Sometimes I feel like dating works the same way. In this particular metaphor, "the program" would be dating, having a relationship, marriage and a life together. But each person has their "minimum dating requirements" before they allow "the program" to load up and run.
I had an interesting thought about this metaphor. The idea of having "minimum system requirements" is so that "the program" can run for most people, but I sometimes wonder if our own "minimum dating requirements" are set too high, which may begin to explain why so many of us have so much difficulty.
Some people try and explain that it's a good thing. That we need what we need, that it's important to have standards, that the things we have in our "requirements" are absolutely necessary. Some people talk about really only needing one.
Today, I'm not going down that path. Because today, I'm doubting how true that is. Today, I'm starting to think that if we assume a whole bunch of things we want is what we really need, if we are not being open to building a relationship, trying to see how "the program" runs, if we don't give it a chance -a real chance -we're the ones creating the problem.
Because we're the ones who are pushing away opportunities, telling ourselves and others that it's just not a good fit when we've already decided for ourselves precisely what a "good fit" must be. We're the ones preventing "the program" from running. Because what we have isn't "minimum system requirements," it's just a lack of tolerance for anything outside our own individual set of goals, expectations or dreams.
Expectations like how many hours the guy has to learn to have Torah learning as a value, how thin a woman has to be in order to be attractive. Goals like making Aliyah within a certain number of years. Dreams like having a Shabbat table set with a white table cloth for a specific number and type of guest(s), having plates cleared one at a time. Or having a spouse who will work to make a contribution to family finances and cook and do dishes and take a strong role as a parent and caregiver. And sometimes we reject anyone who doesn't have or conform to all those things under the guise of "that's just not for me" as though it's so different, foreign, unacceptable to have in our own lives. Why? What is so unacceptable? What makes minor or even major differences unbridgeable?
Occasionally I think we look to far down the line, building an image in our minds of a life we want to cram someone else into. Expectations we form that serve as our "minimum dating requirements." Maybe it should really be titled "requirements to cram you into my life." Perhaps that's a better title for this post.

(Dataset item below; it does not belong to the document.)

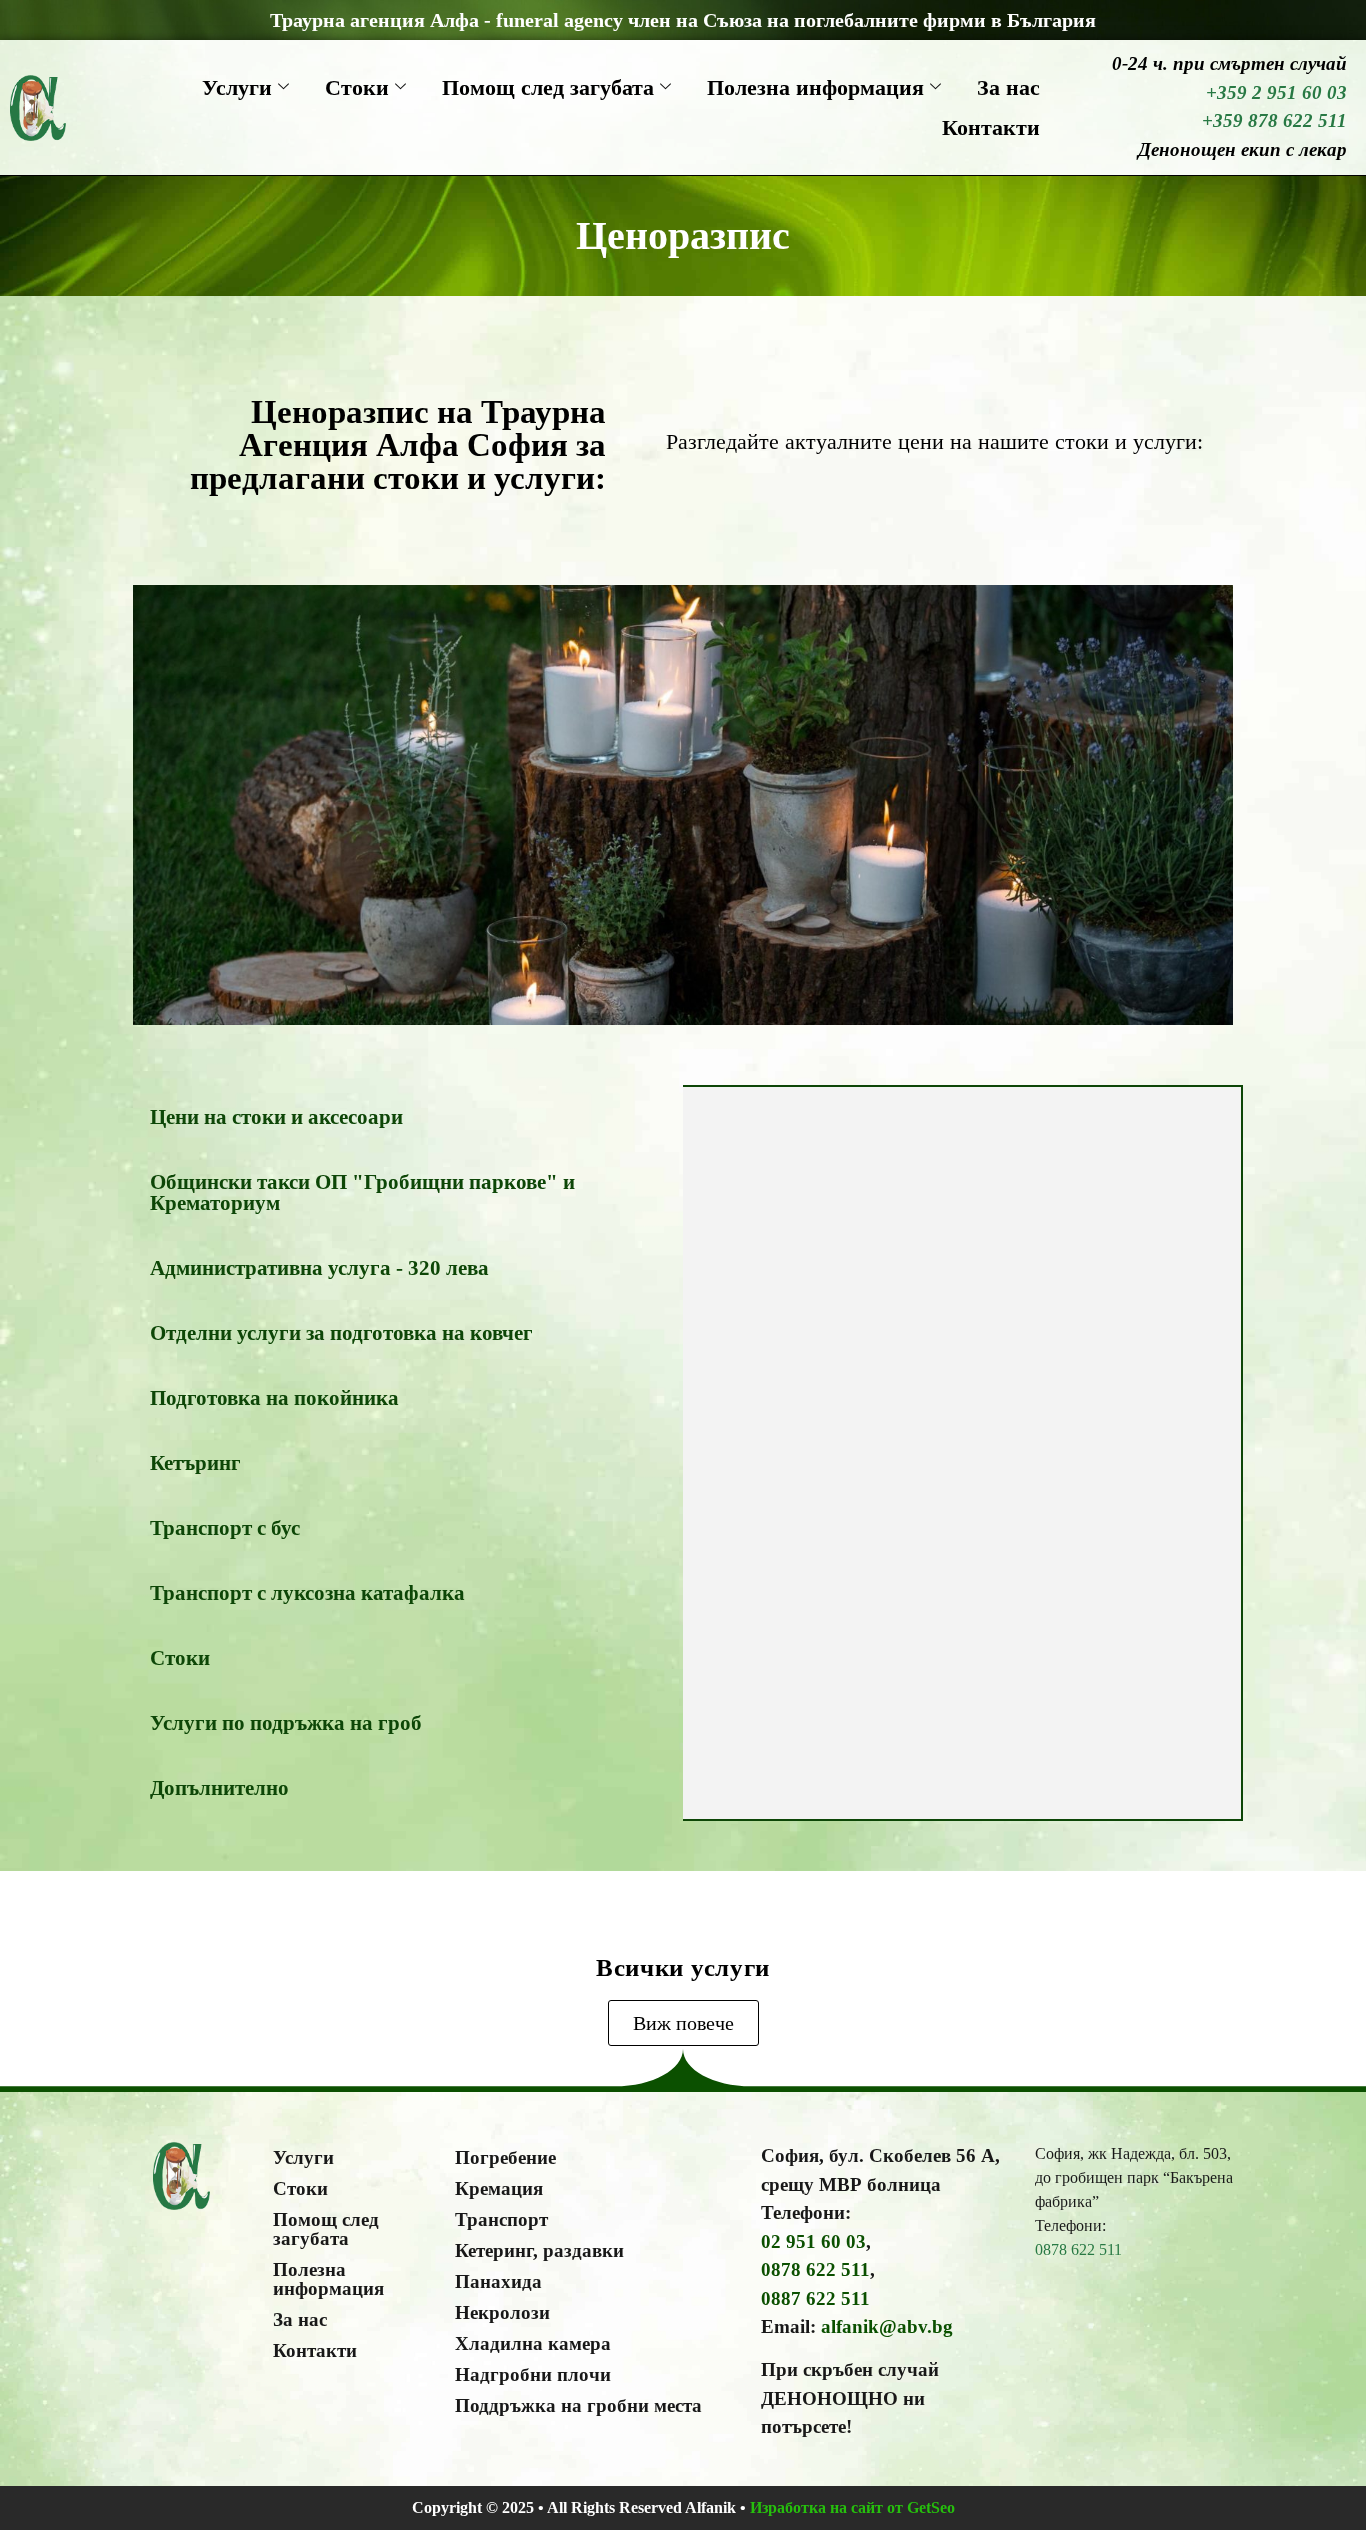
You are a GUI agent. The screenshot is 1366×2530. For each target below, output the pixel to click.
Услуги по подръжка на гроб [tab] (286, 1723)
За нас (1008, 87)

I admit to being guilty of that, in my own way(s). On both sides -I've been frustrated, feeling that the person I went out with didn't given me a chance; and I've pushed off suggestions, not giving the other person a chance because of my own "minimum dating requirements."
So now, I question myself and everyone, asking:
"Does bashert mean someone who fits into my own narrow vision of what must constitute my life partner?"

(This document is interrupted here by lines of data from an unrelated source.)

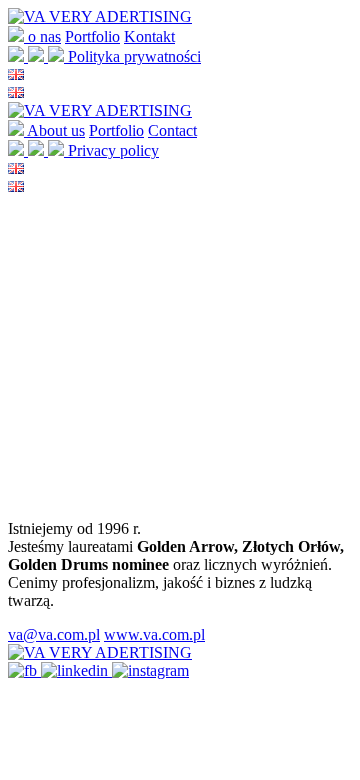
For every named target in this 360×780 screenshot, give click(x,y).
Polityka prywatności (134, 56)
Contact (172, 130)
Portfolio (92, 36)
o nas (44, 36)
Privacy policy (113, 150)
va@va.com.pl (54, 634)
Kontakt (149, 36)
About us (56, 130)
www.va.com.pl (154, 634)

Because that seems both selfishly narrow minded and really arrogant to me. And maybe I'm a bit of both. Maybe you are too. Maybe it's something to work on and change.

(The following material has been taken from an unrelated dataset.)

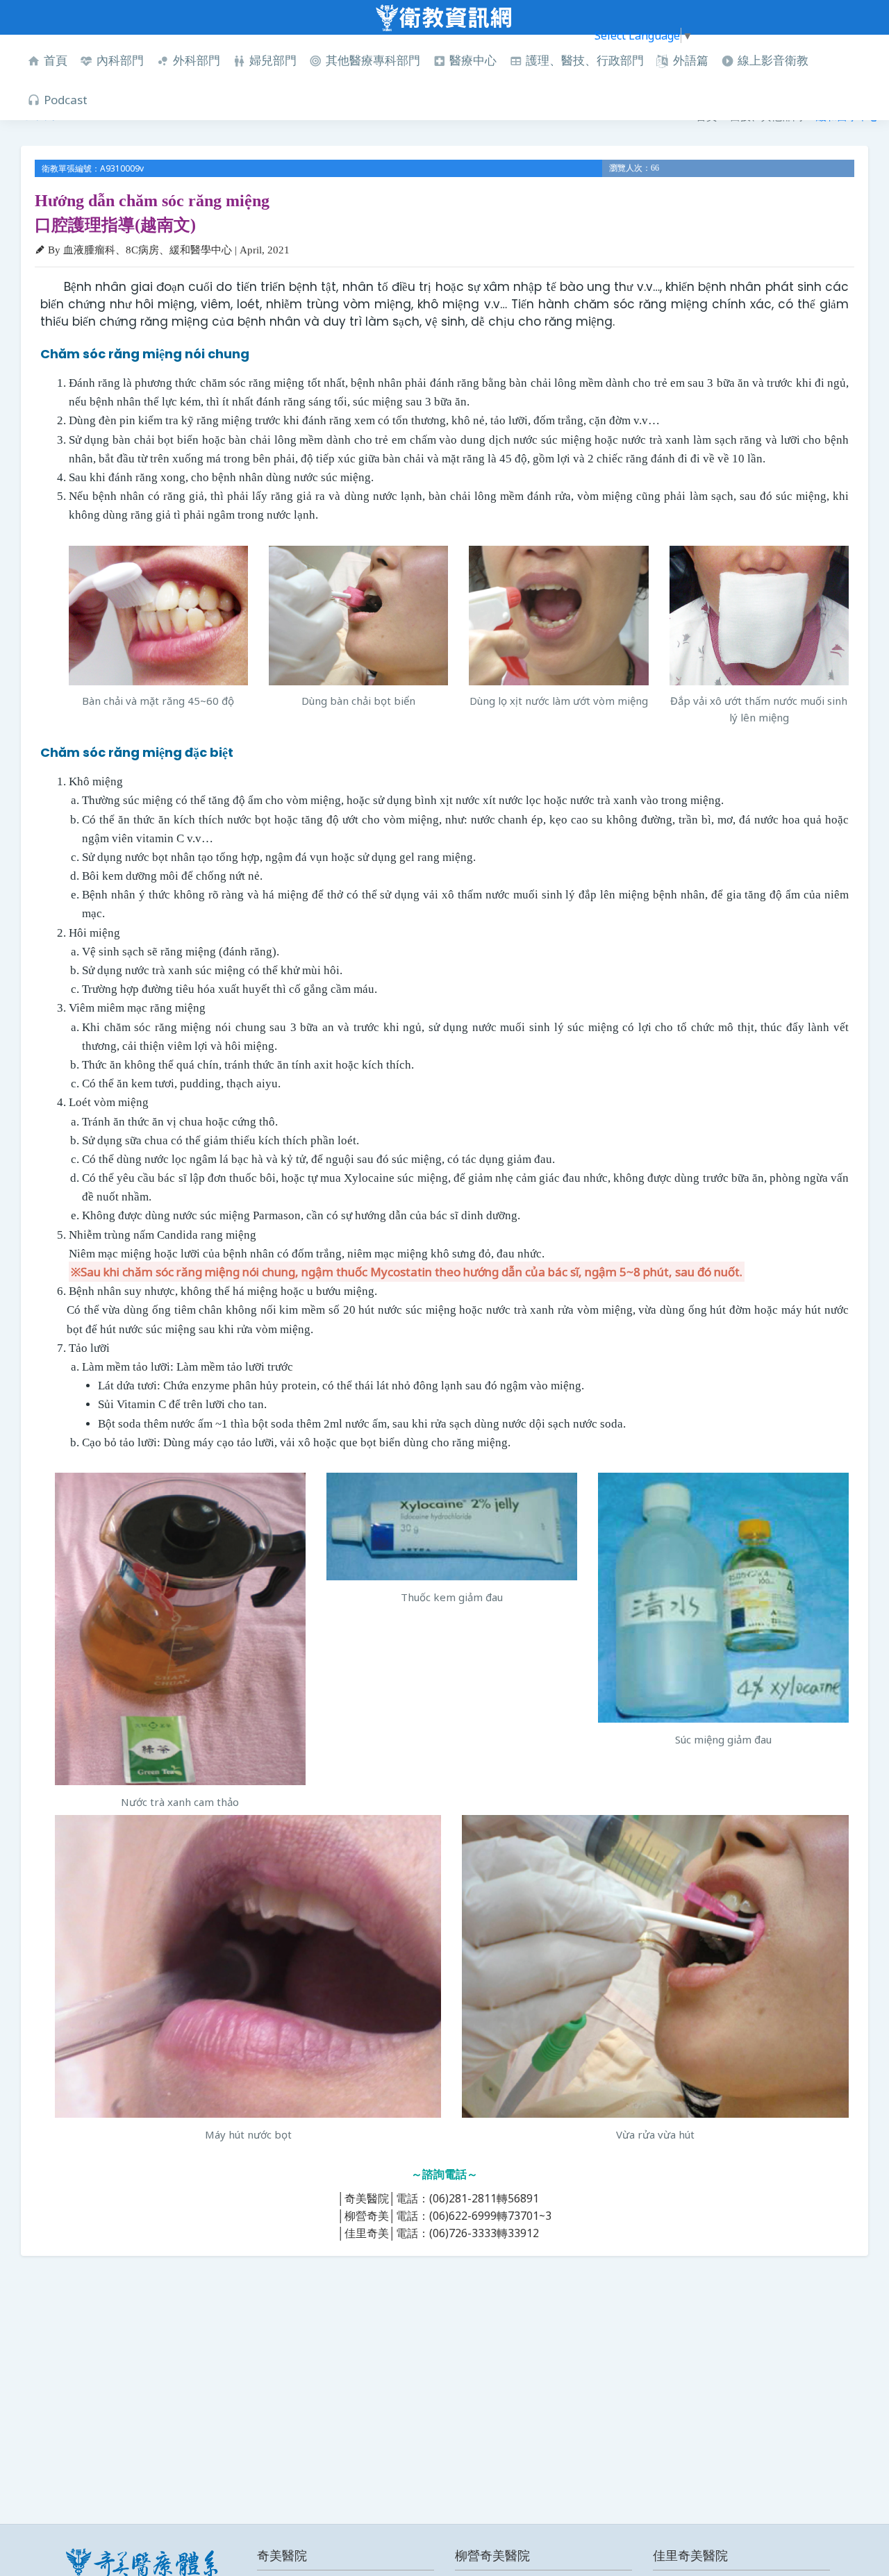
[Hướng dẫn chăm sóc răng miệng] (158, 616)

**There is a subtle assumption underlying the entire post, which I will articulate here. Relationships, marriage and building a life/home/family together is a joint endeavor, requiring two people to put in constant, consistent work. These "minimum dating requirements" are far more self-oriented than partner-oriented. They lead to the question: "Is this someone I want for me?" rather than "Can I make it work with this person?" Having a self-oriented view gets in the way of being partner-oriented.)